Wassergeburt – der sanfte Weg

Was ist eine Wassergeburt
Bist du auf der Suche nach einer schonenden, ruhigen und relativ schmerzfreien Geburtsmethode? Möchtest du dein Kind mit wenig Stress aber besonders viel Behaglichkeit zur Welt bringen? Dann kannst du von der Möglichkeit Gebrauch machen, dein Kind unter Wasser zu gebären.
Auch wenn es sich abenteuerlich anhört, so ist eine Wassergeburt eine ebenso natürliche Sache wie die „normale“ Geburt an der Luft. Das warme Wasser hat nicht nur eine entspannende, sondern auch eine deutlich schmerzlindernde Wirkung. Die heilende Kraft des Wassers wird ja in vielen anderen Bereichen eingesetzt. Was liegt also näher, als sich diese guten Eigenschaften auch bei Geburten zu Nutze zu machen? Für das Baby besteht dabei nicht das Risiko, als „Unterwasserkind“ zu ertrinken, denn es hat einen angeborenen Tauchreflex und versucht nicht, unter Wasser Luft zu holen.

Vorteile und Nachteile der Wassergeburt
Vielleicht ist die Vorstellung ungewohnt, aber die Geburt unter Wasser ist eine der angenehmsten Geburtsformen für Mutter und Kind. Seit den 70-er Jahren wurde sie bei uns immer populärer. Ungeeignet ist sie lediglich für Frauen mit einer Risikoschwangerschaft. Das betrifft also Früh- oder Mehrlingsgeburten oder Kinder in Beckenendlage. Auch wenn du eine Peridualanästhesie wünschst oder an Hepatitis erkrankt bist, kannst du dein Kind nicht auf diese Weise zur Welt bringen.

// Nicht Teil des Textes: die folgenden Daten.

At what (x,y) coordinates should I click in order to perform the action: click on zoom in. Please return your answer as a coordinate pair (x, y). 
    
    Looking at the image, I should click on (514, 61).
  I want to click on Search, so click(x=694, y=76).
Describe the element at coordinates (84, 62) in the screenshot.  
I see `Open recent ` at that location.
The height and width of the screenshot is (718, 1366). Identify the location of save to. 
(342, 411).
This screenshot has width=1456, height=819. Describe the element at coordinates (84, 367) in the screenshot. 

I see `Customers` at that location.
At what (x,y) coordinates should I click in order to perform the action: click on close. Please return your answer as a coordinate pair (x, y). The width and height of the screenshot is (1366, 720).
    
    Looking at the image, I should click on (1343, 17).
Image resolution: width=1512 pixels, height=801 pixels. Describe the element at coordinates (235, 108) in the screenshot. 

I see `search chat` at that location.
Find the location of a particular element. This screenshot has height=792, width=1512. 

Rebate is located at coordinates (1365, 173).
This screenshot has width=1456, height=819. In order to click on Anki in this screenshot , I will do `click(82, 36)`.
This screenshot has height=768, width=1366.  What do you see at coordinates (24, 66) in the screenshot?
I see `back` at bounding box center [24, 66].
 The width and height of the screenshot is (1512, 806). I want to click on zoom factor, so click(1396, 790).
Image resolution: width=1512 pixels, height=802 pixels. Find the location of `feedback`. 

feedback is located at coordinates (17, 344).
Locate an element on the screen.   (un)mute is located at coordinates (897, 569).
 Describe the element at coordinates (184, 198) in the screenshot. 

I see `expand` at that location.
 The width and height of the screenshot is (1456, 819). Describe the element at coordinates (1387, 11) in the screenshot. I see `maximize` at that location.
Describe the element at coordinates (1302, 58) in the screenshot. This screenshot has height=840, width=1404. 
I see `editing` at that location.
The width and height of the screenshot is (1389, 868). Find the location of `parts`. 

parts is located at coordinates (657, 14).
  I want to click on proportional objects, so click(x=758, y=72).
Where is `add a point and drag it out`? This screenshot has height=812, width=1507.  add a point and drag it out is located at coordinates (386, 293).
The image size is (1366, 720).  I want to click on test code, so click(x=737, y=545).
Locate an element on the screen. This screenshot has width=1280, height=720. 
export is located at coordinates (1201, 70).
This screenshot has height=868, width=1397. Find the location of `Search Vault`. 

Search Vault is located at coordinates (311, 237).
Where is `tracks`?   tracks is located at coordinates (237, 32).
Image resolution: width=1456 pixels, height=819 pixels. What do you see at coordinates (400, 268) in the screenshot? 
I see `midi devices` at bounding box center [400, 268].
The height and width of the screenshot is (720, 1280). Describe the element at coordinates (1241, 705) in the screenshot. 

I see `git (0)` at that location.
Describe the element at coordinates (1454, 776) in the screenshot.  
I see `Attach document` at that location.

Für alle anderen gilt: Eine Wassergeburt ist nicht nur harmlos, sondern auch risikoärmer als die Standardgeburt.
Insgesamt verbringst du während einer durchschnittlichen Geburt maximal 2,5 Stunden in der Wanne, doch zwischendurch kannst du sie jederzeit verlassen. Selbst ein Dammschnitt lässt sich unter Wasser ebenso einfach durchführen wie im Trockenen, ist aber weitaus seltener erforderlich.
Nach der Geburt bleibst du noch circa 10 Minuten in der Geburtsbadewanne und wirst dann umgebettet, in ein normales Bett. Anschließend kannst du sofort dein Baby in den Arm nehmen und dein Mutterglück richtig genießen.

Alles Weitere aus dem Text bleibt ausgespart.